I am currently a single BI developer over a corporate datawarehouse and cube. I use SQL Server 2008, SSAS, and SSIS as my basic toolkit. I use Visual Studio +BIDS and TFS for my IDE and source control. I am about to take on multiple projects with an offshore vendor and I am worried about managing change. My major concern is manging merges and changes between me and the offshore team. Merging and managing changes to SQL & XML for just one person is bad enough but with multiple developers it seems like a nightmare. Any thoughts on how best to structure development knowing that sometimes there is no way to avoid multiple individuals making changes to the same file?
SSIS, SSAS and SSRS files are not merge-friendly. They are stored in an xml file that is changed drastically - even with minor changes (such as changing a property) - so it becomes really impossible to merge.
So stop thinking about parallel development on one file. You need to think how you can achieve that people are not need to do parallel development on one file. So start with disabling the multiple checkout of a file. You might even want to consider to enable the option to get the latest version on a checkout.
Then start thinking how you can achieve that people can work independent. This is more in the way you structure the work and files:
Give people their own area they can work on. One SSIS package is only developed by person X at any given moment in time.
Make smaller files so the change that two people need to work in the same file is small.
I have given feedback to the product team of the imcompatability of BIDS to merge. It is a known issue, but will be hard to tackle. They don't know when it will be possible to really do parallel development on these files. Until then keep away from parallel development.
As Ewald Hofman mentioned, SSAS and SSIS is not merge-friendly.
In one environment I worked solved the problem as follows:
do only use SSIS when you have to (fuzz algorithm or something similar). Replace SSIS packages as often as you can with SQL code (see Linked Server for datasync. and MEARGE Command for dimension/fact-table-creating for instance).
build your data warehouse structure as follows:
build 2 databases, one for the "raw source data" from the source systems and one (the "stage" database) for the dimension and fact views and tables
use procedures that can deploy the whole "stage" database
put the structure for the "stage" database into your Repository
build a C# application that build your dimensions and cubes via the AMO API (I know, that's a tough job at the beginning but it is it worth - think on what you gain - Look at the Pros below )
add the stage database and the C# application to your Repository (TFS/Git etc.)
Pros of that structure:
you have a merge-able structure you can put in your Repository
you are using the AMO API witch has
you can automate the generation of new partitions
you can use procedures to automate and clone measure groups to different cubes (what I think is sometimes a big benefit!)
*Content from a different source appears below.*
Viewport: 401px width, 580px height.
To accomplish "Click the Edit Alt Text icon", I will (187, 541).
you could outsource your translation and import it easily (the cube designer is probably not the best translator)
Cons:
the vendor would probably not adapt that structure
you have to pay more (because of either higher skill requirements or for teaching him your individual structure)
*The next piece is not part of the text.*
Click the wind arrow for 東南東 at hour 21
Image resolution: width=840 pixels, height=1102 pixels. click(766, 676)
you probably need knowledge over a new language C# - if you don't already have
Conclusion:
there are possibilities to get a merge-friendly environment
you will get lost of nice click-and-run tools f.e. BIDS - but will get into process of high automation functionality
outsourcing will be maybe unprofitable because of high individualization
http://code.google.com/p/support/wiki/DVCSAnalysis
maybe a better tag is DVCS?
https://stackoverflow.com/questions/tagged/dvcs
As long as both teams are using bids and TFS this should not be a problem.
assuming that your tsql code is checked in to source control in a single file per object, merging TSQL code is straight forward since it is text based. I have found the VSTS Database projects help with this.
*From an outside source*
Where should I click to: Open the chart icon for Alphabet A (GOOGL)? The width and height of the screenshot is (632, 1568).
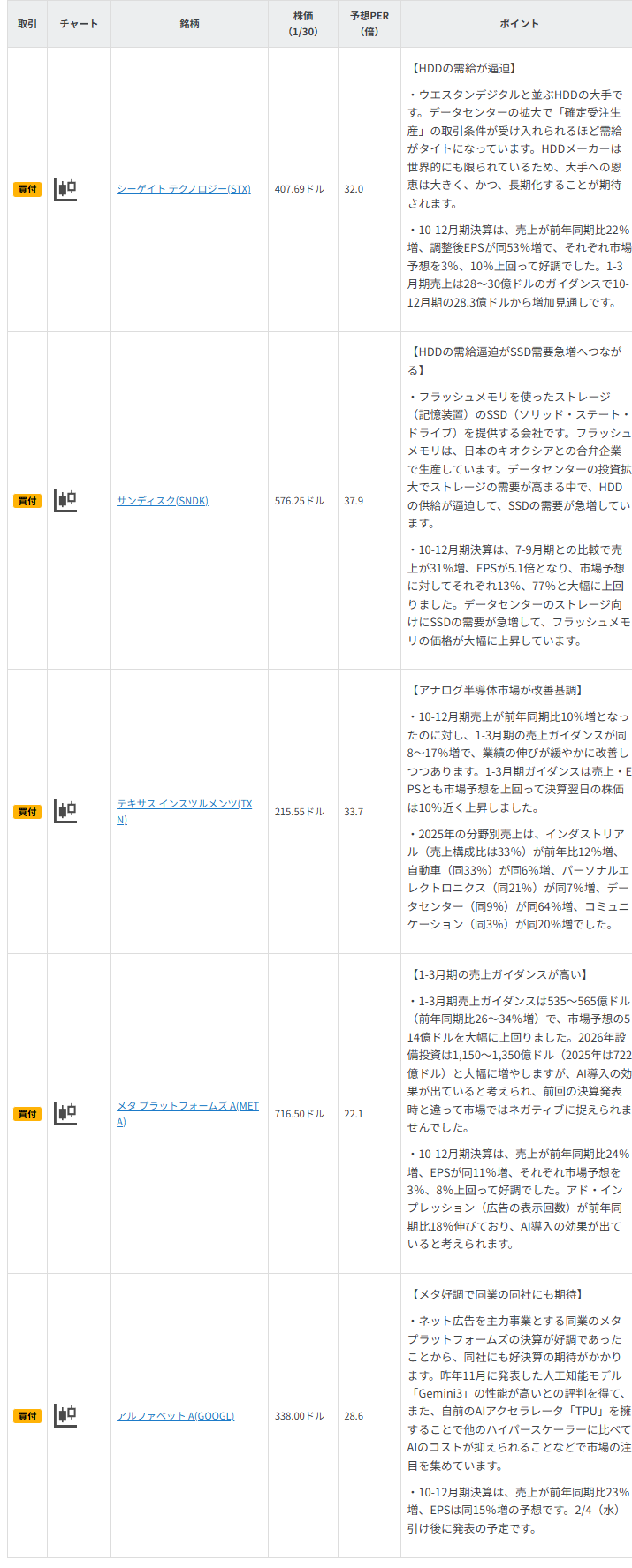tap(65, 1415)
Merging the XML based source files of SSIS and the MSAS can be cumbersome as you indicate below. to alleviate some of the pain, I find that keeping each package limited to a single dataflow or logical unit of work helps reduce developer contention on packages. I then call these packages from one or more master packages. I also try to externalize all of my tsql source queries using sprocs, view or udfs so that the need to edit the package is further reduced. using configuration files and variables also helps to a smaller extent.
MSSAS cubes are a little bit tougher. My best suggestion is to look into a 3rd party xml differencing tool. I have been able to successfully merge small changes use the standard text based tools but it can be a daunting task.
Related
My questions are listed at the end of this post but reading the background info first will help understand the context of the questions.
Background
I've had some limited experience working with TFS (on-premise) as a development team member in the past, and I'm generally familiar with the basic concepts. But now I'm also tasked with administering a VSTS instance (cloud). Most of my experience using TFS was centered around the project management features (backlogs, sprints, work items, etc.).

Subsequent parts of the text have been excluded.